Burcu çok sessizleşmişti, Batu düşüncelerinden sıyrılıp dikkatini ona verdi.
“İyi misin?”
“Evet eşyamı topluyorum. Haydi sende kapat artık şunları!” dedi Burcu beklemediği ciddi ve otoriter bir sesle.
“Tamam!” dedi ve o da hemen sistemleri kapattı ve jeneratörleri durdu. Onları yeniden kamyona yüklemesi gerekiyordu. Burası bulunursa hepsinin elinden gitmesi riskini alamazdı.
“Sen ciddi misin?” dedi Burcu onun sistemleri taşımaya başladığını görünce
“Burada bırakamam!”
“Sahi mi? Ercan’ı orada mı bırakalım senin sistemlerini burada bırakmamak için yani?”
O kadar sert söylemişti ki bu Batu afalladı, “Hayır elbette öyle yapmayacağız! Daha vaktimiz var!”
“Çok vaktimiz yok bir kısmını al sadece!” dedi ve dışarı çıktı.
Batu gerçekten önemli olan bir kaç parçayı hızlıca kamyonete taşıdı ve evi kitleyip dışarı çıktı.
“Senin arabanı bırada bırakalım!” dedi kendi arabasının başında bekleyen Burcu’ya. Burcu hiç itiraz etmeden kamyonete yürüdü ve yolcu kapısını açıp bindi.
“Özür dilerim!” dedi sonra mahcup bir sesle, “Çok endişeliyim, kendime emir vermem gerek bu yüzden sana da öyle konuşmak zorundayım!”

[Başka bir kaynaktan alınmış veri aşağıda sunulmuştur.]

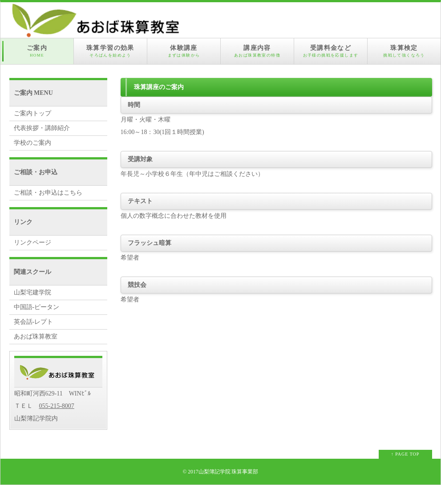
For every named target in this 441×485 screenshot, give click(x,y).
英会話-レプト (33, 321)
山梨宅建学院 (32, 292)
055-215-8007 (56, 406)
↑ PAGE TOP (405, 454)
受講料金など (330, 51)
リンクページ (32, 242)
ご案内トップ (32, 113)
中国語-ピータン (37, 307)
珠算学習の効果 (110, 51)
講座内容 (257, 51)
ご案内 (36, 51)
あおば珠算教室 (35, 336)
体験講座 (183, 51)
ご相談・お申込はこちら (48, 192)
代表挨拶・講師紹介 (42, 128)
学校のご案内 (32, 142)
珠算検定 (404, 51)
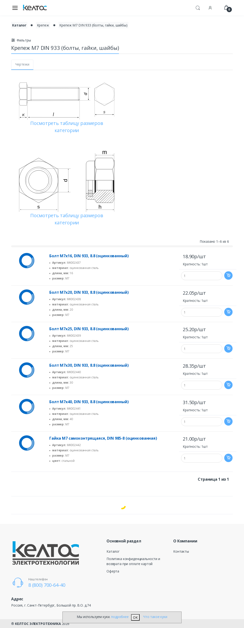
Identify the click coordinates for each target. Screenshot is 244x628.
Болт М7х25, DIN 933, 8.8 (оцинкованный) (88, 328)
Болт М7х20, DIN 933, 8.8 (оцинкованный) (88, 292)
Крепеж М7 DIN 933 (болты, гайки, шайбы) (93, 25)
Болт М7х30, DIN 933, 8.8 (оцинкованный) (88, 365)
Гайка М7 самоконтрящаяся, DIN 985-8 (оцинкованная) (103, 438)
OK (135, 617)
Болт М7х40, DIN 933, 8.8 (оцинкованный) (88, 401)
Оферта (113, 571)
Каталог (113, 551)
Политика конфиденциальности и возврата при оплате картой (133, 561)
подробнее (120, 616)
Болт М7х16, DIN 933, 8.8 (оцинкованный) (88, 255)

“Tamam önemli değil, istediğini yapabilirsin! Bana da iyi geldi bu otorite, dağılmamızı engelliyor!” dedi Batu kontağı çevirirken ve sessizce ayrıldılar mağara kulübeden. Cesur’un gönderdiği konum bir buçuk saatlik bir mesafedeydi. Yol boyu ikisi de kendi düşüncelerine gömülüp yolu seyrettiler.
“O yaşıyor!” dedi Burcu Cesur’a varmaya az bir zaman kala, “Bunu hissediyorum!”

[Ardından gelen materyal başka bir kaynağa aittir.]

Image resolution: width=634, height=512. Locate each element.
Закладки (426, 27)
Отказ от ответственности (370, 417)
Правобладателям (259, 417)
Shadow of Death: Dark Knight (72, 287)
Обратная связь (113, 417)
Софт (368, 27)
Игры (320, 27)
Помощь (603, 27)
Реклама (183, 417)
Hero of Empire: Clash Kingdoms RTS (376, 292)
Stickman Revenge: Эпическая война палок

“Elbette yaşıyor, aksini düşünmedim bile!” dedi Batu.
Cesur’un sığınağı, insanların yaşam alanlarından uzakta değildi düşündükleri gibi. Aksine oldukça sıradan bir kooperatif eviydi. Etrafında tıpkı onunkine benzeyen onlarca ev vardı. Hiç bir güvenlik sistemi kurulu değildi. Bahçenin duvarları bile yoktu.
“Burası mı?” dedi Burcu şaşkınlıkla.
“Navgasyon öyle gösteriyor!” dedi Batu. Onun da sesinde aynı şaşkınlık vardı.
Birazdan Cesur elleri cebinde gülümseyerek açtı kapıyı, “Hey adamın neyi bekliyorsunuz gelsenize!”diye seslendi.
İkisi de indiler kamyonetten ve eve doğru yürüdüler.
“Burada mı yaşıyorsun?” dedi Batu eskimiş sıradan eve bakarak. Beklenmedik bir şekilde bakımlı bir bahçesi vardı üstelik
“Evet!” dedi Cesur, “Beğenmedin mi?”
“Ben bir tankta yaşadığını düşünüyordum açıkçası!” dedi Burcu, “Hele şu son söylediklerinden sonra!”
Cesur kocaman bir kahkaha atıp onları içeri aldı.
“Ev kamuflajında bir tank olabilir evet, altında paletleri olmadığını nereden biliyorsun?” dedi imalı bir sesle.
“Haydi canım?” dedi Batu.
“Şaka yapıyorum tabi ki, bütün sistemlerim bodrumda kurulu! Hepsi bu! Sıradan bir bilgisayar korsanıyım ben! Niye savunmada yaşayım ki?”